A consciousness of last night's wishes and dreams made Alfred blush as he said, "It occurred to me that your eldest daughter might be betrothed to Mr. Fitzgerald."
"I hope not," quickly rejoined Mr. Royal. "He is not the sort of man with whom I would like to intrust her happiness. I think, if it were so, Rosabella would have told me, for my children always confide in me."
"I took it for granted that you liked him," replied Alfred; "for you said an introduction to your home was a favor you rarely bestowed."
"I never conferred it on any young man but yourself," answered Mr. Royal, "and you owed it partly to my memory of your honest father, and partly to the expression of your face, which so much resembles his." The young man smiled and bowed, and his friend continued: "When I invited you, I was not aware Mr. Fitzgerald was in the city. I am but slightly acquainted with him, but I conjecture him to be what is called a high-blood. His manners, though elegant, seem to me flippant and audacious. He introduced himself into my domestic sanctum; and, as I partook of his father's hospitality years ago, I find it difficult to eject him. He came here a few months since, to transact some business connected with the settlement of his father's estate, and, unfortunately, he heard Rosabella singing as he rode past my house.

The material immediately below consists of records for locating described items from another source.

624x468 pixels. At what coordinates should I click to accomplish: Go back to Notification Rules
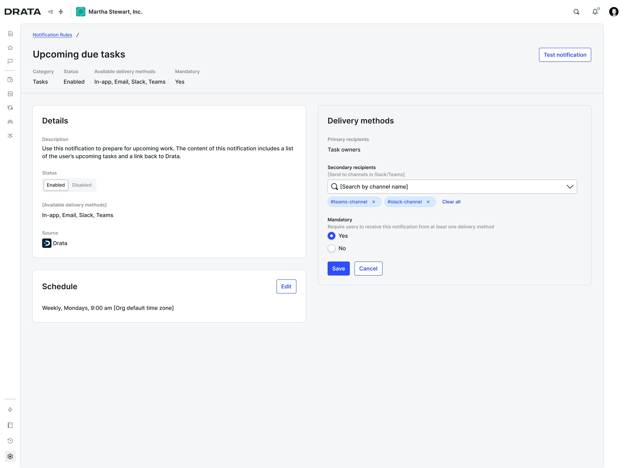click(52, 35)
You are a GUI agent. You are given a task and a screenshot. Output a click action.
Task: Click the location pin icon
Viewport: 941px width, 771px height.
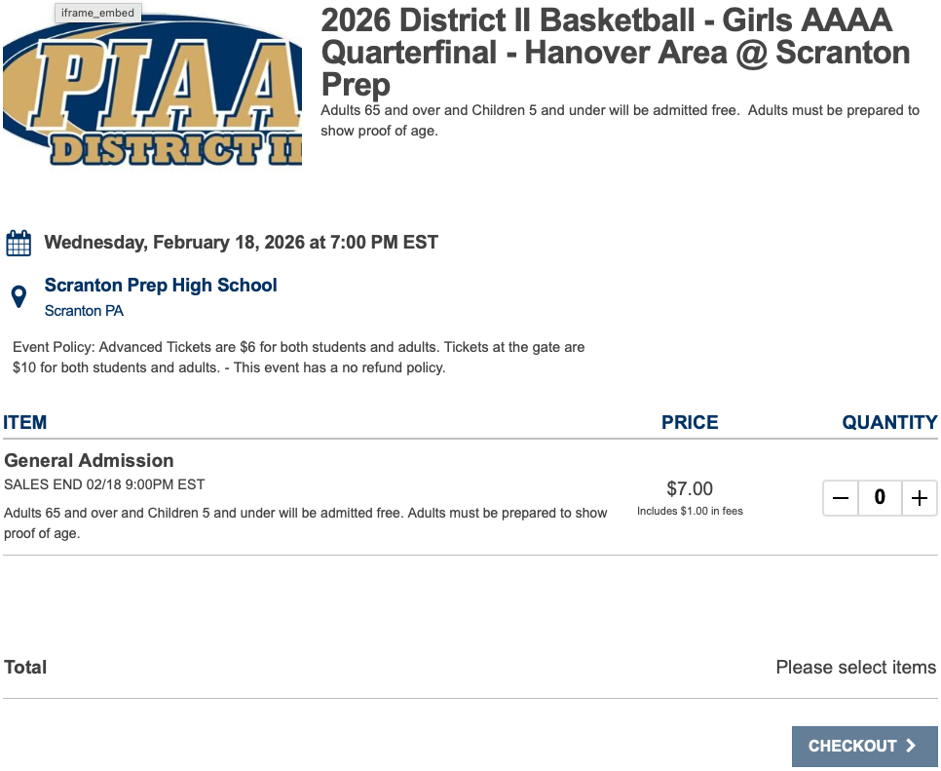[x=19, y=295]
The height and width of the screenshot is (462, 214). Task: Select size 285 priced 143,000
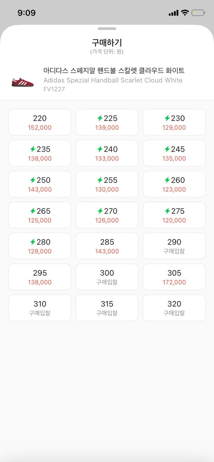click(107, 246)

He made inquiries concerning the occupants; and, from what I have heard, I conjecture that he has learned more of my private history than I wished to have him know. He called without asking my permission, and told my girls that his father was my friend, and that he had consequently taken the liberty to call with some new music, which he was very desirous of hearing them sing. When I was informed of this, on my return home, I was exceedingly annoyed; and I have ever since been thinking of closing business as soon as possible, and taking my daughters to France. He called twice again during his stay in the city, but my daughters made it a point to see him only when I was at home. Now he has come again, to increase the difficulties of my position by his unwelcome assiduities."
"Unwelcome to you" rejoined Alfred; "but, handsome and fascinating as he is, they are not likely to be unwelcome to your daughters. Your purpose of conveying them to France is a wise one."